Le départ de Frans Timmermans de la Commission européenne qui avait la responsabilité du pacte vert, aura eu le mérite de faire quelques heureux. Et Christiane Lambert, la présidente du Copa, syndicat des producteurs européens, en fait partie. « Monsieur Timmermans ou d’autres commissaires ont voulu aller trop vite et passer en force en disant : “Vous allez voir ce que vous allez voir, vous les agriculteurs, on va vous dire ce qu’il faut faire.” Ça a été un problème de méthode ici », a-t-elle jugé devant la presse ce vendredi 6 octobre 2023. Ce n’est donc pas surprenant, beaucoup des dossiers scrutés en cette rentrée découlent du pacte vert dont Frans Timmermans avait la charge.
Pas d’étude d’impact
Comme un fil rouge de la conférence de presse, Christiane Lambert a insisté sur le manque de considération des conséquences induites par les différents textes concernant l’agriculture. « Nous avons souvent regretté qu’il n’y ait pas d’étude d’impact sur les différentes propositions qui ont été faites, y compris pour évaluer l’impact de l’ensemble des textes », regrette la présidente du Copa.

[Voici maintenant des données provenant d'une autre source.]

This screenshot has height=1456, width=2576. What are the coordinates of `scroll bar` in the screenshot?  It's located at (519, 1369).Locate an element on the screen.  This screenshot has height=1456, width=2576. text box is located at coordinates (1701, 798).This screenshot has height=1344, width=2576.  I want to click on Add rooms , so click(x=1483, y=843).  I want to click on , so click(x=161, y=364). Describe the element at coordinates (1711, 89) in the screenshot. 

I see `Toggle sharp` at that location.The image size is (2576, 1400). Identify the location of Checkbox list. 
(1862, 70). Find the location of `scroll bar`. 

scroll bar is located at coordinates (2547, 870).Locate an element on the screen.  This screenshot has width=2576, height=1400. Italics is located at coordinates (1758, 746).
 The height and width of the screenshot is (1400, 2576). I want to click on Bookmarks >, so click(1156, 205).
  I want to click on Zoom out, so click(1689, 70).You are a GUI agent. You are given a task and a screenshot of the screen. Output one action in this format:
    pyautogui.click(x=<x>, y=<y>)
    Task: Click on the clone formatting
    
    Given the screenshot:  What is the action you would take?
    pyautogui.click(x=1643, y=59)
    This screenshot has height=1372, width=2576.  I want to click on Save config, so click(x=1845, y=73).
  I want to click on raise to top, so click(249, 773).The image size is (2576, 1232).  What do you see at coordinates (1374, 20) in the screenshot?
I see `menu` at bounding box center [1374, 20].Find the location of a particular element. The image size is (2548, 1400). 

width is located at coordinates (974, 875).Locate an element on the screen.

Le règlement sur la réduction de l’usage de produits phytosanitaires (SUR) qui se confronte à différents votes au cours des prochaines semaines, a fait office d’exemple pour l’ancienne présidente de la FNSEA. « Nous comprenons la nécessité d’améliorer l’usage des produits phytosanitaires, de diminuer les impacts sur l’environnement, la biodiversité, l’eau, mais il ne faut pas laisser les agriculteurs sans solution, a répété Christiane Lambert. Le processus d’approbation des solutions de rechange doit aller plus vite. Là aussi c’est : pas d’interdiction sans solution. »
« Nous demandons de la clarté »
La question de l’utilisation des produits phytosanitaires dans les zones sensibles reste problématique pour le Copa, notamment par le manque de clarté sur ce que cela implique sur le terrain. Une occasion pour sa présidente d’en remettre une couche sur l’ancien commissaire à l’Environnement. « Sur ce sujet à la commission environnementale, il y a des expressions qui vont beaucoup trop loin, qui ne sont pas réalistes et qui ne sont pas connectées à la réalité agronomique ou biologique », a-t-elle conclu.
Christiane Lambert a ensuite rappelé tout le bien que son syndicat pense des nouvelles technologies génomiques (NGT), non sans glisser un nouveau tacle aux autorités européennes. « Beaucoup de pays dans le monde sont déjà en train de revoir la réglementation pour donner au sélectionneur l’accès à ces techniques et l’Europe ne peut pas elle, se mettre en marge, sinon nous importerons des produits obtenus à partir de NGT », avertit-elle.
Le calendrier électoral en métronome
« Certains voudraient accélérer un certain nombre de décisions pour prendre le maximum avant le changement de commission. Pour nous, il y a un risque de surchauffe », a averti Christiane Lambert. Avec les élections européennes qui approchent (les 6 et 9 juin prochains) et le renouvellement de la Commission dans la foulée, la présidente du Copa a voulu rappeler sa vigilance.
Sa vigilance et ses arguments pour faire infléchir une politique résolument plus verte, mais décidée avant le Covid et l’invasion russe en Ukraine. « Le Green Deal n’a pas été ajusté malgré ces deux évènements », estime Christiane Lambert, avant d’ajouter les différents épisodes climatiques de ces derniers mois à la liste des éléments perturbateurs de la production agricole européenne. Un regret pour la présidente, le non-renouvellement des dérogations pour les jachères. « Nous avons souhaité que les dérogations qui avaient été mises en œuvre sur les deux années précédentes puissent être reconduites, sujet sur lequel nous n’avons pas eu de réponse pour l’instant. Les ministres le demandent mais le commissaire n’écoute pas », a-t-elle tranché, visant cette fois le commissaire à l’Agriculture, Janusz Wojciechowski.
Si l’ambiance n’était pas à la distribution de bonnes notes, le Copa-Cogeca a tout de même admis sa satisfaction sur l’un des gros dossiers agricoles, celui de la restauration de la nature. « La nouvelle version de la loi qui a été proposée a amené du réalisme », admet Christiane Lambert. La présidente réclame toutefois des moyens, pour que les agriculteurs atteignent les objectifs demandés avec la création d’un fonds spécifique. « Les agriculteurs ne peuvent pas porter sur leurs propres épaules la restauration de la nature ou de la biodiversité qui est un bien commun pour l’ensemble de l’opinion. Ça ne peut pas être fait sur nos propres deniers », a-t-elle appuyé.